A University of Michigan study found that a previous analysis conducted by the United States Postal Service (USPS) on the transition of the USPS fleet to battery electric vehicles (BEV) did not correctly approximate the potential benefits of the switch.
In their initial analysis in February, the USPS concluded that they would be purchasing 165,000 Next Generation Delivery Vehicles (NGDV) such that BEVs would make up 10% of their vehicle stock, while the other 90% would remain internal combustion engine (ICE) vehicles. USPS also updated this analysis in July to aim for 40% BEVs after re-estimating route optimization and improved infrastructure.
Whether the USPS misrepresented greenhouse gas emissions from combustion engine vehicles was a source of debate between USPS and the United States Environmental Protection Agency (EPA). Environmental organizations such as the Sierra Club also raised questions on the accuracy of the statistics. School of Environment and Sustainability graduate student and the primary scientist on the paper, Maxwell Woody, said in an interview with The Michigan Daily that it was this dissent that was the original motivation behind the U-M analysis.
“The EPA, the Sierra Club, government organizations, as well as environmental groups, recognized some problems, and 16 states along with the District of Columbia have sued the USPS over this decision,” Woody said. “Once I took a look at the environmental impact statement, I decided that we could do our own independent analysis to try to verify or corroborate some of these claims.”

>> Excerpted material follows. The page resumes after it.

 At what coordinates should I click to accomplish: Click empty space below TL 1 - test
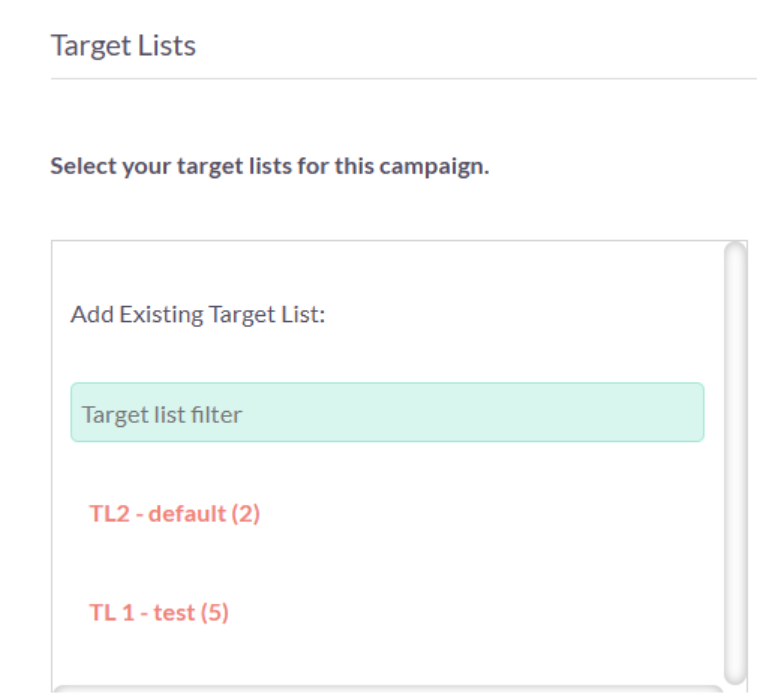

Woody said the U-M study uses more comprehensive experimental methods than the USPS study, such as quantifying vehicle life cycle emissions rather than only the emissions from the time that the vehicle is in use. Additionally, the paper claimed the study’s method of calculating vehicle operating emissions was more accurate because of its use of fuel economy and fuel combustion intensity rates instead of per-mile emissions rates.
The predicted amount of greenhouse gas emitted from USPS’ ICEs differed significantly between the U-M study’s findings and those of the USPS study, according to the report. The U-M study found that the USPS study underestimated the amount of carbon dioxide emissions that would come from using 90% ICEs in their fleet by 15%. They also found that the USPS study overestimated the emissions of a 100% BEV fleet by 8%.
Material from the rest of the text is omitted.